--- Record extracts Enclosed Below ---

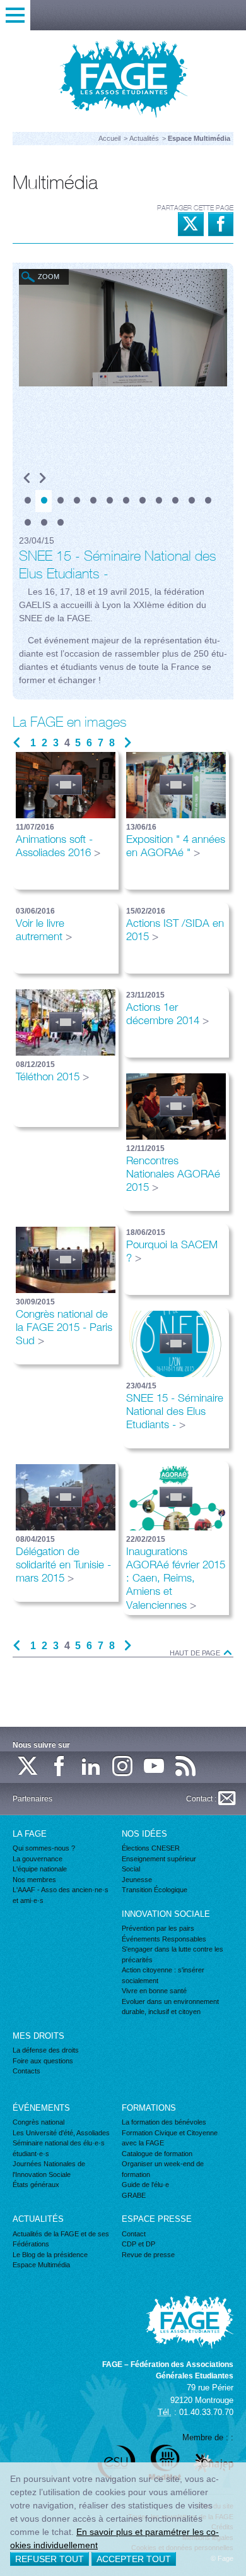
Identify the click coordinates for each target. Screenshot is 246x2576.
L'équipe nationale (40, 1869)
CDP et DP (138, 2244)
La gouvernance (37, 1859)
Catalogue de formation (157, 2153)
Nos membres (34, 1879)
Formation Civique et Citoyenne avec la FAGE (170, 2138)
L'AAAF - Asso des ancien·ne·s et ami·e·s (60, 1895)
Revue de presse (148, 2254)
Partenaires (32, 1798)
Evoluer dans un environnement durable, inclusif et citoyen (170, 2007)
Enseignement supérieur (159, 1859)
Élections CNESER (151, 1848)
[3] (60, 501)
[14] (43, 523)
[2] (43, 501)
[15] (60, 523)
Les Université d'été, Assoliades (61, 2133)
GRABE (134, 2195)
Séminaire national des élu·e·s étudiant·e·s (59, 2148)
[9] (158, 501)
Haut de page (196, 1653)
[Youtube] (154, 1767)
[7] (125, 501)
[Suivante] (128, 743)
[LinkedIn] (91, 1767)
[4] (76, 501)
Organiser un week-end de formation (163, 2169)
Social (131, 1869)
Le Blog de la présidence (50, 2254)
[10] (175, 501)
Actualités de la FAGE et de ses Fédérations (61, 2239)
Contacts (26, 2071)
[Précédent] (27, 479)
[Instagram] (123, 1767)
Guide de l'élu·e (145, 2184)
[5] (93, 501)
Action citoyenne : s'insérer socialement (163, 1975)
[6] (109, 501)
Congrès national (38, 2122)
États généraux (36, 2184)
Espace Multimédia (41, 2265)
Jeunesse (137, 1879)
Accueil (109, 138)
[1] (27, 501)
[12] (207, 501)
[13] (27, 523)
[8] (142, 501)
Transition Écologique (154, 1889)
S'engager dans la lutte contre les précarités (172, 1954)
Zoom (48, 276)
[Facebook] (60, 1767)
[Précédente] (17, 743)
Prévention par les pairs (158, 1928)
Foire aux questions (43, 2061)
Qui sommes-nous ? (44, 1848)
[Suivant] (42, 479)
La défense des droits (46, 2050)
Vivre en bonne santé (154, 1991)
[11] (191, 501)
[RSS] (186, 1767)
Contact (134, 2234)
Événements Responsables (164, 1939)
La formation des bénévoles (164, 2122)
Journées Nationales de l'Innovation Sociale (49, 2169)
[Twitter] (28, 1767)
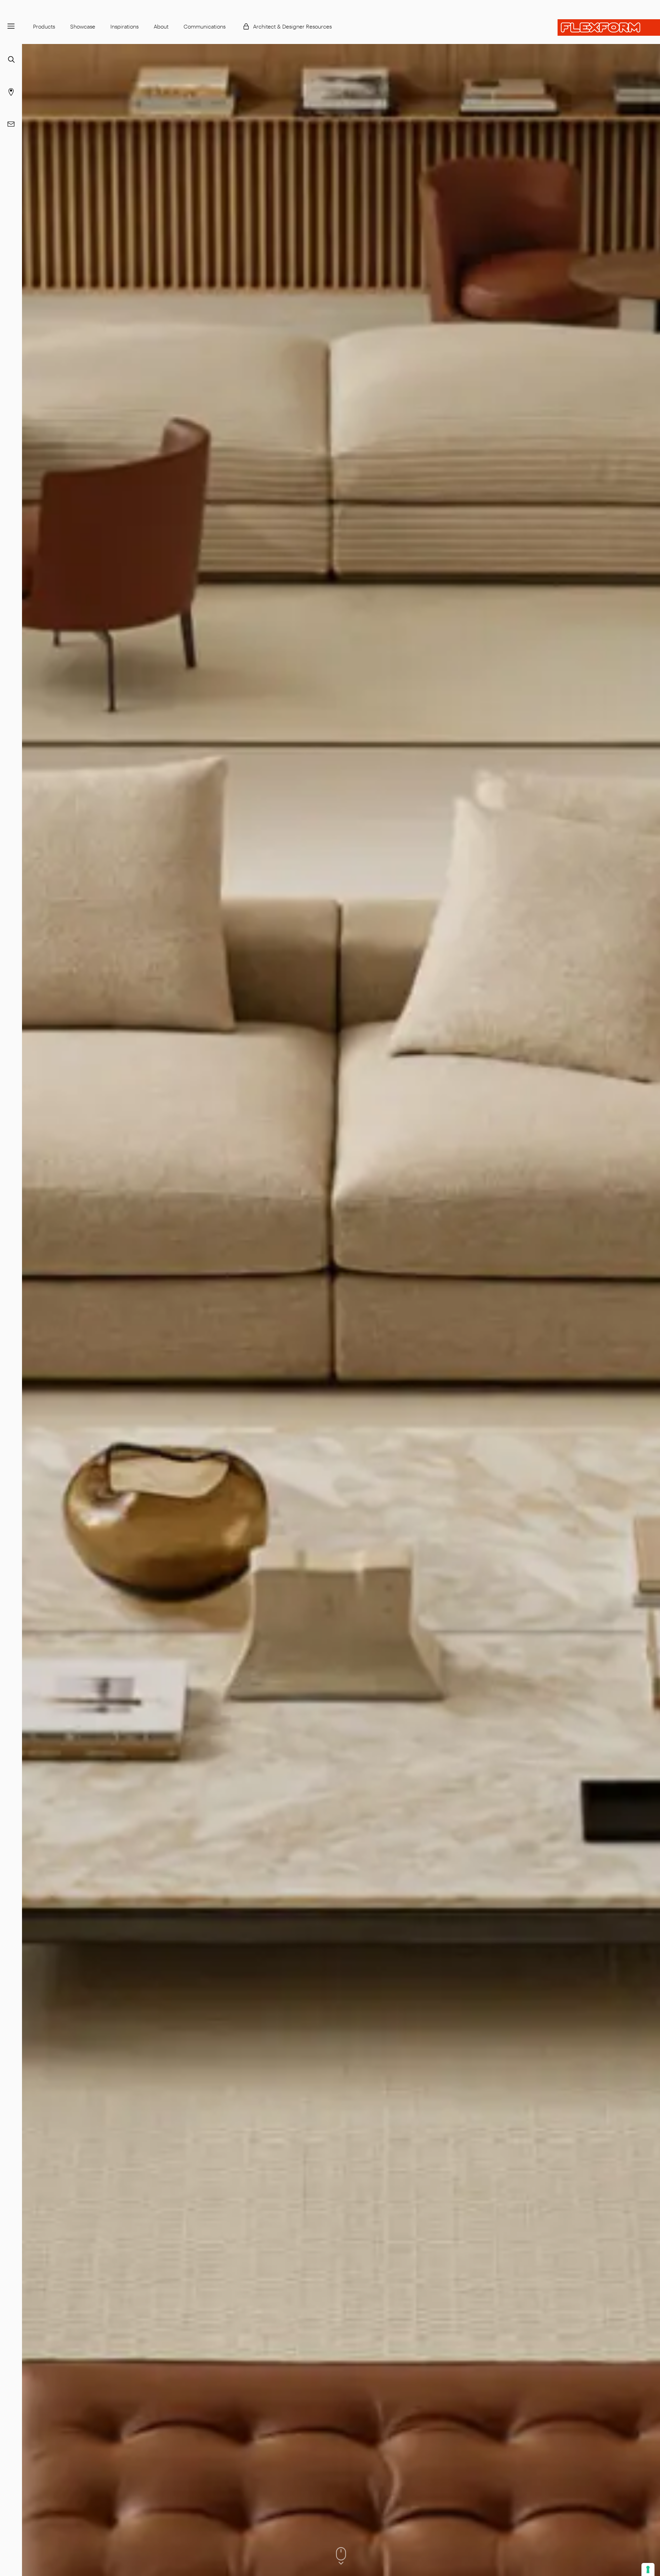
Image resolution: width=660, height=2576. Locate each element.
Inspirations (124, 26)
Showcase (82, 26)
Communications (205, 26)
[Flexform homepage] (609, 27)
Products (44, 26)
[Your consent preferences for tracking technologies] (647, 2569)
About (161, 26)
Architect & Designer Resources (292, 26)
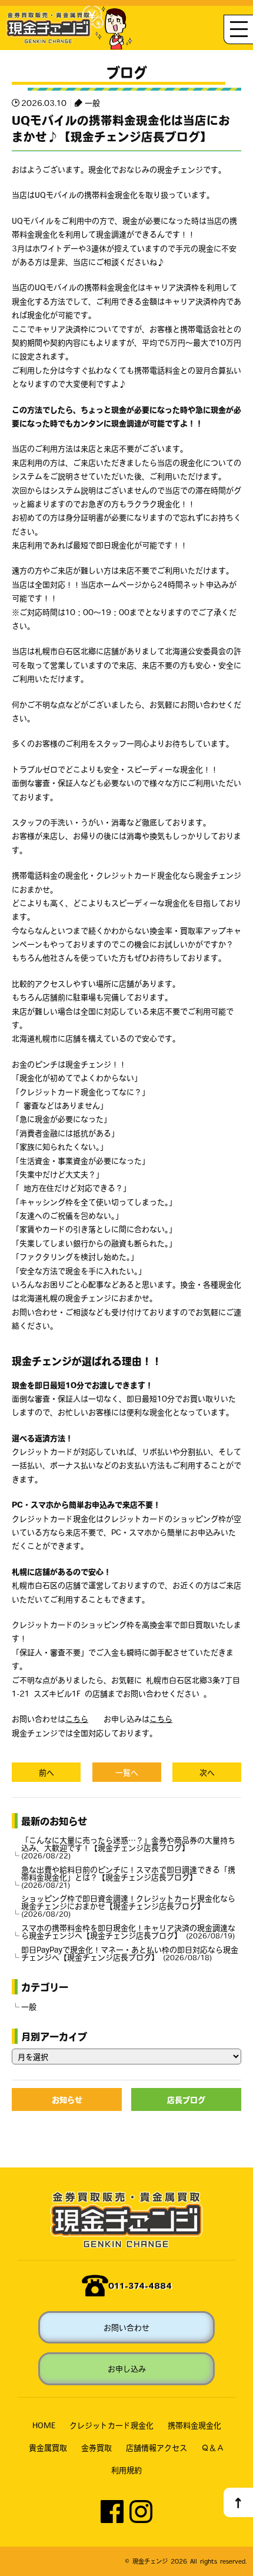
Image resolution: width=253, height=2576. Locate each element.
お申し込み (127, 2368)
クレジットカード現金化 (111, 2425)
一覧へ (126, 1772)
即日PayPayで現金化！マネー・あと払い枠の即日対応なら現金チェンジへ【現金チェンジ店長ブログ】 (129, 1953)
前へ (46, 1772)
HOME (43, 2425)
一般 (92, 103)
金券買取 (96, 2447)
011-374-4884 (140, 2285)
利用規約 (126, 2470)
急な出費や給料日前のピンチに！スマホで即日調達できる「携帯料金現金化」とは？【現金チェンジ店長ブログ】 (128, 1876)
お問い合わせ (126, 2327)
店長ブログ (186, 2099)
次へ (207, 1772)
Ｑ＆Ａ (212, 2447)
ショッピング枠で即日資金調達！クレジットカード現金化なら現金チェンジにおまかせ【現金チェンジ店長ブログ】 (128, 1905)
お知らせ (67, 2099)
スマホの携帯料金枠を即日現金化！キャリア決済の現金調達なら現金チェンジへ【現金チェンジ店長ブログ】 (128, 1931)
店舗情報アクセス (156, 2447)
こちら (76, 1718)
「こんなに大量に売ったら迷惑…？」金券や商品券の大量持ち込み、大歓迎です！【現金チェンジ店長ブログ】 (128, 1847)
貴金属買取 (48, 2447)
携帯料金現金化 (194, 2425)
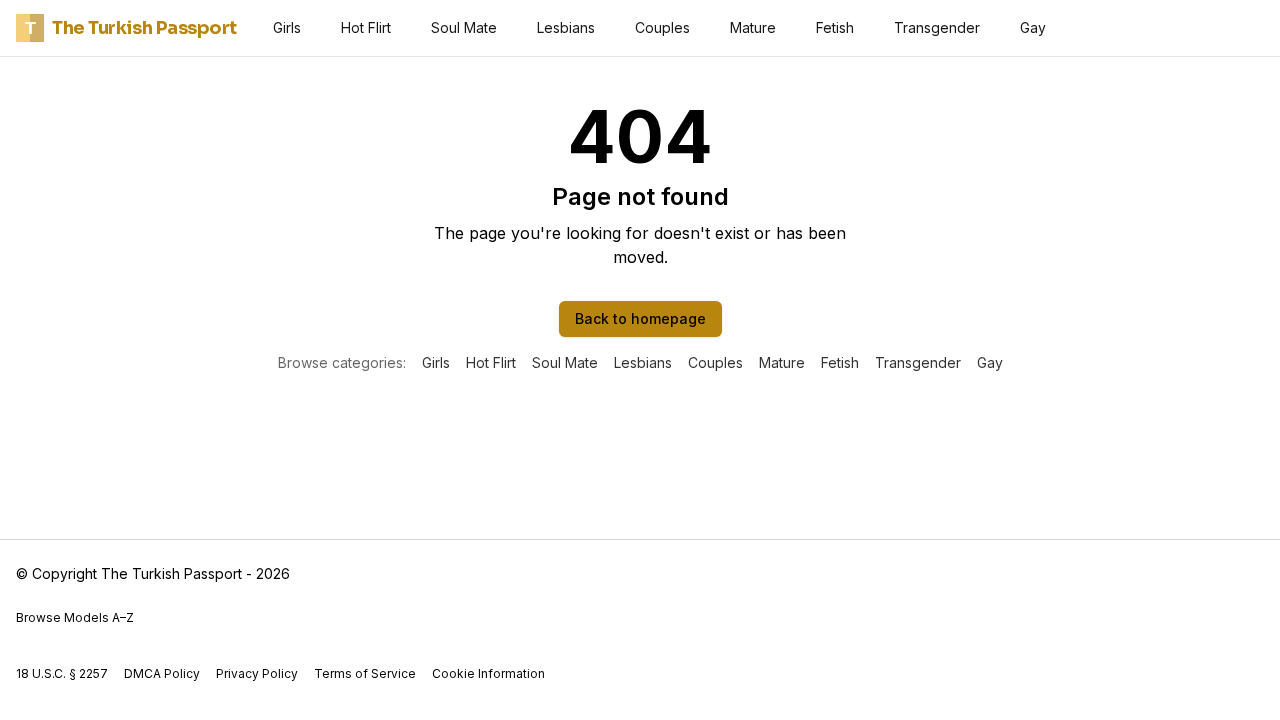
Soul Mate (464, 27)
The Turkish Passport (131, 28)
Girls (287, 27)
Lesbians (566, 27)
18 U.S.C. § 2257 (62, 673)
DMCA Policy (162, 673)
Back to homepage (640, 318)
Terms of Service (365, 673)
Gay (1033, 27)
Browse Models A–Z (75, 617)
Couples (662, 27)
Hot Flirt (366, 27)
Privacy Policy (257, 673)
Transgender (937, 27)
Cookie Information (488, 673)
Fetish (835, 27)
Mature (753, 27)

--- End of Enclosed Record extracts ---

What is expected — The response must repeat all the lines above exactly and include no pictures.

Solution for this problem —
Identify the click coordinates for each target. Screenshot is 246x2576.
L'équipe nationale (40, 1869)
CDP et DP (138, 2244)
La gouvernance (37, 1859)
Catalogue de formation (157, 2153)
Nos membres (34, 1879)
Formation Civique et Citoyenne avec la FAGE (170, 2138)
L'AAAF - Asso des ancien·ne·s et ami·e·s (60, 1895)
Revue de presse (148, 2254)
Partenaires (32, 1798)
Evoluer dans un environnement durable, inclusif et citoyen (170, 2007)
Enseignement supérieur (159, 1859)
Élections CNESER (151, 1848)
[3] (60, 501)
[14] (43, 523)
[2] (43, 501)
[15] (60, 523)
Les Université d'été, Assoliades (61, 2133)
GRABE (134, 2195)
Séminaire national des élu·e·s étudiant·e·s (59, 2148)
[9] (158, 501)
Haut de page (196, 1653)
[Youtube] (154, 1767)
[7] (125, 501)
[Suivante] (128, 743)
[LinkedIn] (91, 1767)
[4] (76, 501)
Organiser un week-end de formation (163, 2169)
Social (131, 1869)
Le Blog de la présidence (50, 2254)
[10] (175, 501)
Actualités de la FAGE et de ses Fédérations (61, 2239)
Contacts (26, 2071)
[Précédent] (27, 479)
[Instagram] (123, 1767)
Guide de l'élu·e (145, 2184)
[5] (93, 501)
Action citoyenne : s'insérer socialement (163, 1975)
[6] (109, 501)
Congrès national (38, 2122)
États généraux (36, 2184)
Espace Multimédia (41, 2265)
Jeunesse (137, 1879)
Accueil (109, 138)
[1] (27, 501)
[12] (207, 501)
[13] (27, 523)
[8] (142, 501)
Transition Écologique (154, 1889)
S'engager dans la lutte contre les précarités (172, 1954)
Zoom (48, 276)
[Facebook] (60, 1767)
[Précédente] (17, 743)
Prévention par les pairs (158, 1928)
Foire aux questions (43, 2061)
Qui sommes-nous ? (44, 1848)
[Suivant] (42, 479)
La défense des droits (46, 2050)
Vivre en bonne santé (154, 1991)
[11] (191, 501)
[RSS] (186, 1767)
Contact (134, 2234)
Événements Responsables (164, 1939)
La formation des bénévoles (164, 2122)
Journées Nationales de l'Innovation Sociale (49, 2169)
[Twitter] (28, 1767)
Image resolution: width=660, height=2576. Locate each element.
Inspirations (124, 26)
Showcase (82, 26)
Communications (205, 26)
[Flexform homepage] (609, 27)
Products (44, 26)
[Your consent preferences for tracking technologies] (647, 2569)
About (161, 26)
Architect & Designer Resources (292, 26)
Image resolution: width=253, height=2576. Locate each element.
お申し込み (127, 2368)
クレジットカード現金化 (111, 2425)
一覧へ (126, 1772)
即日PayPayで現金化！マネー・あと払い枠の即日対応なら現金チェンジへ【現金チェンジ店長ブログ】 (129, 1953)
前へ (46, 1772)
HOME (43, 2425)
一般 (92, 103)
金券買取 (96, 2447)
011-374-4884 (140, 2285)
利用規約 (126, 2470)
急な出費や給料日前のピンチに！スマホで即日調達できる「携帯料金現金化」とは？【現金チェンジ店長ブログ】 (128, 1876)
お問い合わせ (126, 2327)
店長ブログ (186, 2099)
次へ (207, 1772)
Ｑ＆Ａ (212, 2447)
ショッピング枠で即日資金調達！クレジットカード現金化なら現金チェンジにおまかせ【現金チェンジ店長ブログ】 (128, 1905)
お知らせ (67, 2099)
スマホの携帯料金枠を即日現金化！キャリア決済の現金調達なら現金チェンジへ【現金チェンジ店長ブログ】 (128, 1931)
店舗情報アクセス (156, 2447)
こちら (76, 1718)
「こんなに大量に売ったら迷惑…？」金券や商品券の大量持ち込み、大歓迎です！【現金チェンジ店長ブログ】 (128, 1847)
貴金属買取 (48, 2447)
携帯料金現金化 (194, 2425)
Soul Mate (464, 27)
The Turkish Passport (131, 28)
Girls (287, 27)
Lesbians (566, 27)
18 U.S.C. § 2257 (62, 673)
DMCA Policy (162, 673)
Back to homepage (640, 318)
Terms of Service (365, 673)
Gay (1033, 27)
Browse Models A–Z (75, 617)
Couples (662, 27)
Hot Flirt (366, 27)
Privacy Policy (257, 673)
Transgender (937, 27)
Cookie Information (488, 673)
Fetish (835, 27)
Mature (753, 27)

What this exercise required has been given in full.